In traditional Chinese medicine, knotweed has bitter and cool properties, and is associated with the Bladder meridian. It is taken internally to treat respiratory conditions such as bronchitis, cough, and inflammations of the mouth and throat, and has been approved by the German Commission E for those conditions. It is also used to treat certain skin disorders and parasites, and may help stop bleeding. Animal studies have shown that injections of knotweed decoctions can have a diuretic effect, which is more pronounced with increased dosages.

How much knotweed should I take?

The typical dose of knotweed is between 9 and 15 grams per day, taken internally as a decoction or powder. Concentrated extracts are also available; for a 5:1 extract, the recommended dose is 2-3 grams per day. Knotweed can also be ground into a tea for both internal and external applications.

What forms of knotweed are available?

Knotweed is available in pill, powder and decoction forms. Some herbal shops also sell concentrated knotweed extracts, which can be diluted in water.

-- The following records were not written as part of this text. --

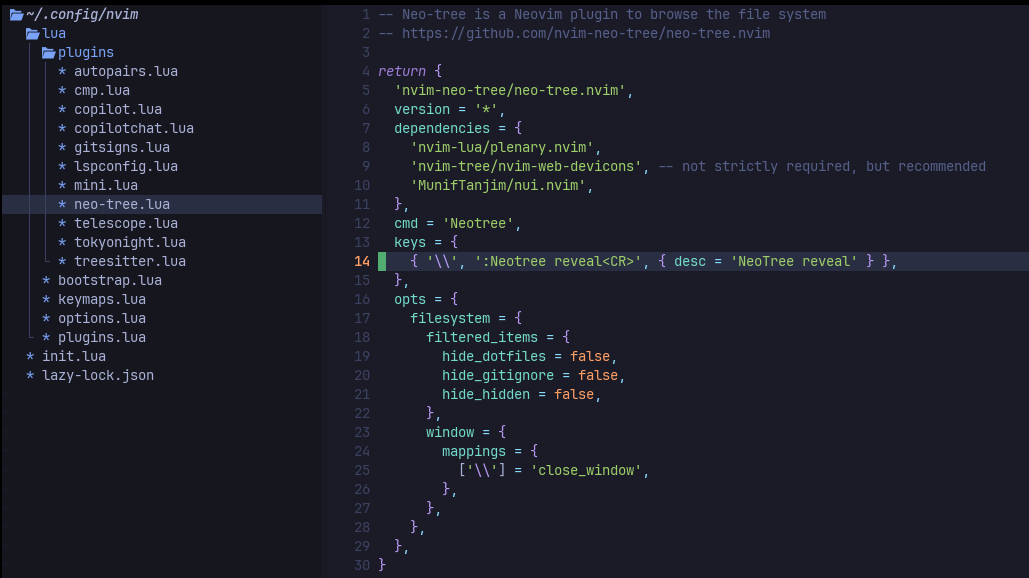Viewport: 1029px width, 578px height.
Task: Click the asterisk icon beside keymaps.lua
Action: 46,300
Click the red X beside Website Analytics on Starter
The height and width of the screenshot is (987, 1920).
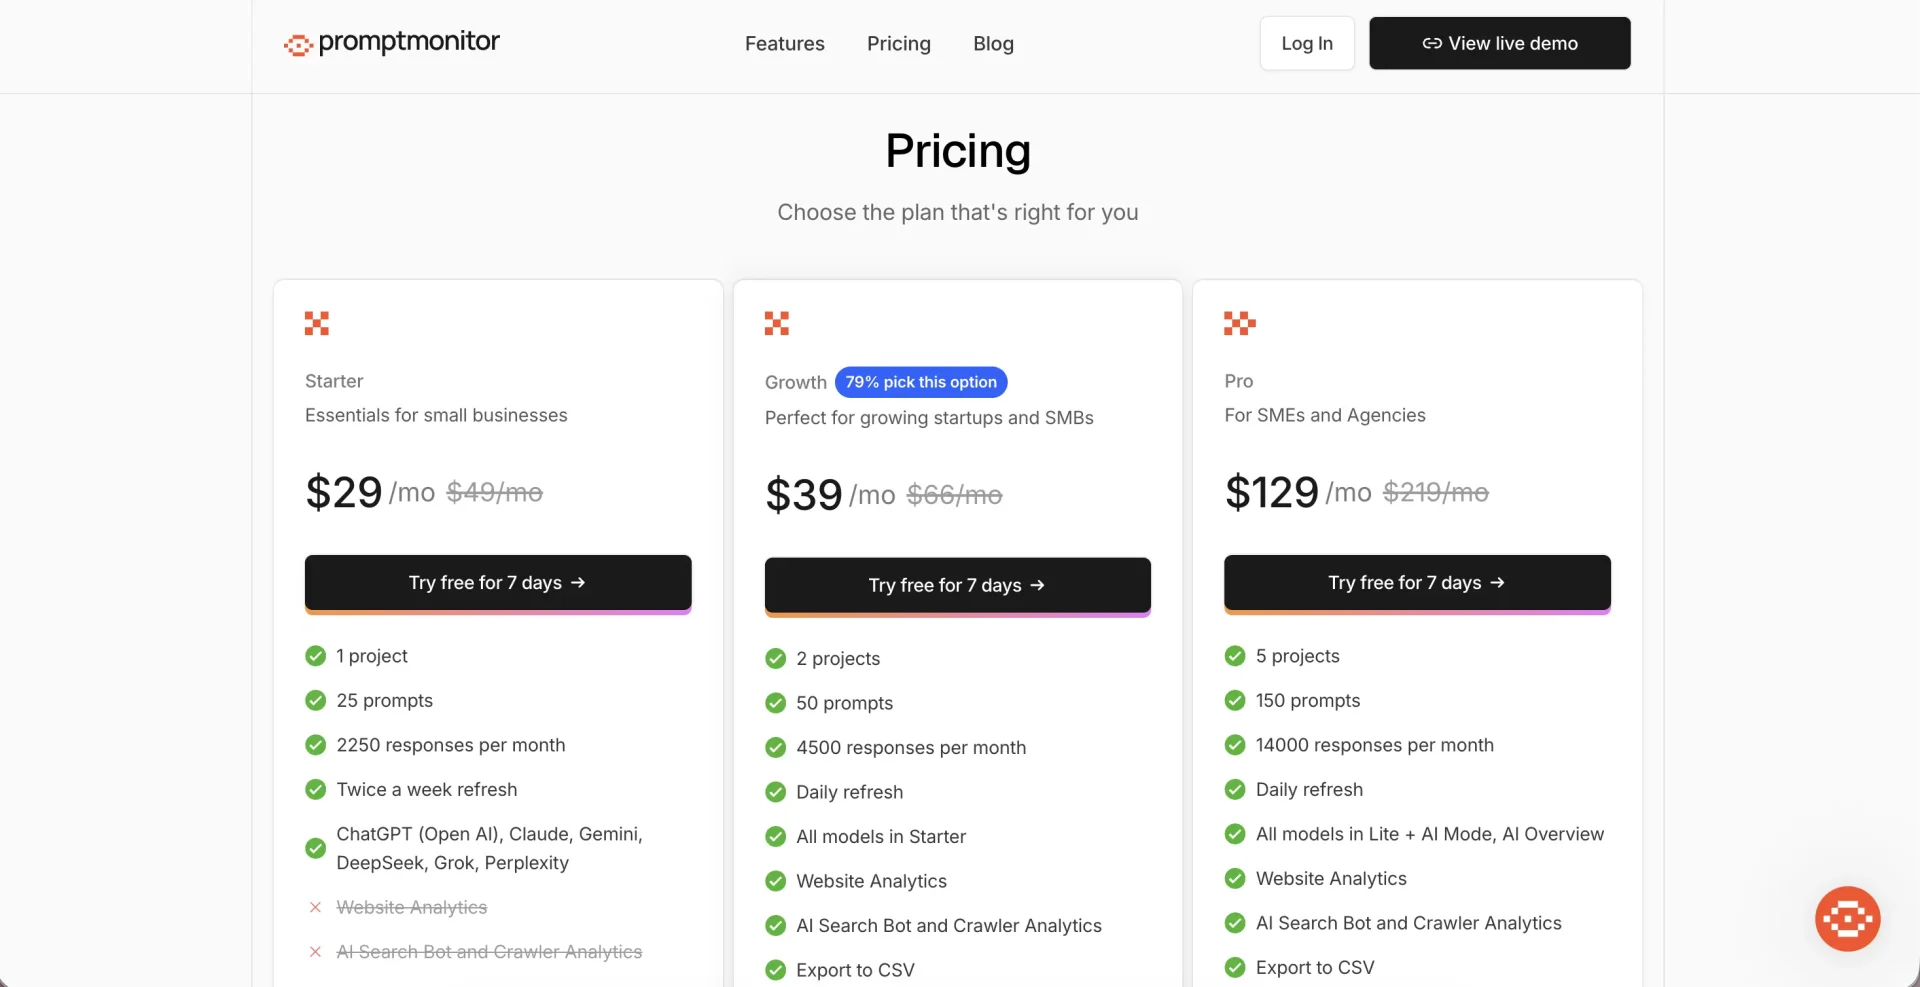tap(315, 907)
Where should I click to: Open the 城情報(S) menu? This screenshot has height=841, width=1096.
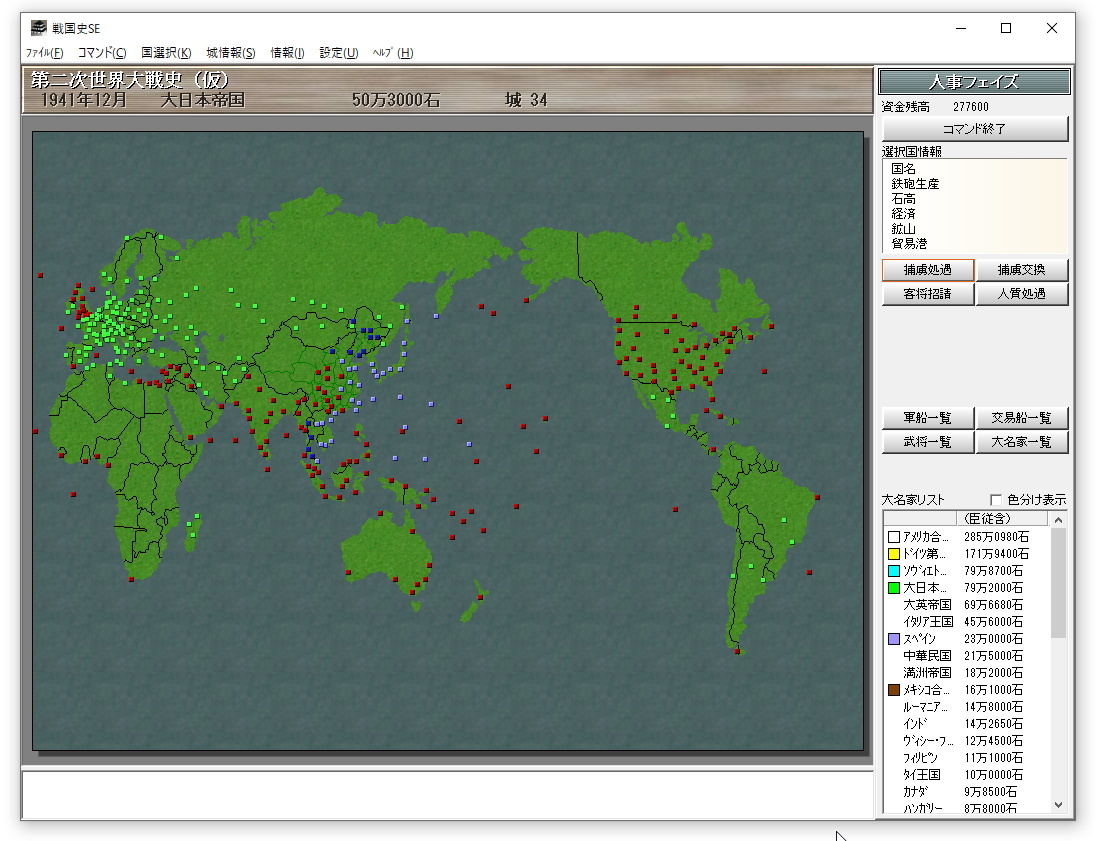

What can happen if I take too much knotweed? Are there any interactions I should be aware of? What precautions should I take?

As of this writing, there are no known side-effects associated with knotweed, nor are there any known drug interactions with knotweed. However, it should be avoided by patients with spleen and stomach deficiencies, or patients with yin deficiency. As always, make sure to consult with a licensed health care provider before taking knotweed or any other herbal remedy or dietary supplement.

References

  • Editorial Committee of Chinese Materia Medica. State Drug Administration of China. Chinese Materia Medica. Shanghai Science and Technology Press, 1998.
  • Blumenthal M, Busse W, Goldberg A (eds.) The Complete German Commission E Monographs. Therapeutic Guide to Herbal Medicines. Boston; Integrative Medicine Communications, 1998, pp. 157-158.
  • Gruenwald J, Brendler T, Jaenicke C (eds.) PDR for Herbal Medicines. Montvale, NJ: Medical Economics Company, 2000, pp. 448-449.
  • Ke MQ. Physiochemical and Pharmacological Properties of Active Components of Chinese Materia Medica, 2nd ed. Hunan Science and Technology Press, 1982.
  • Wichtl M. Teedrogen, 4 aufl. Stuttgart: Verlagsges, 1997. In German.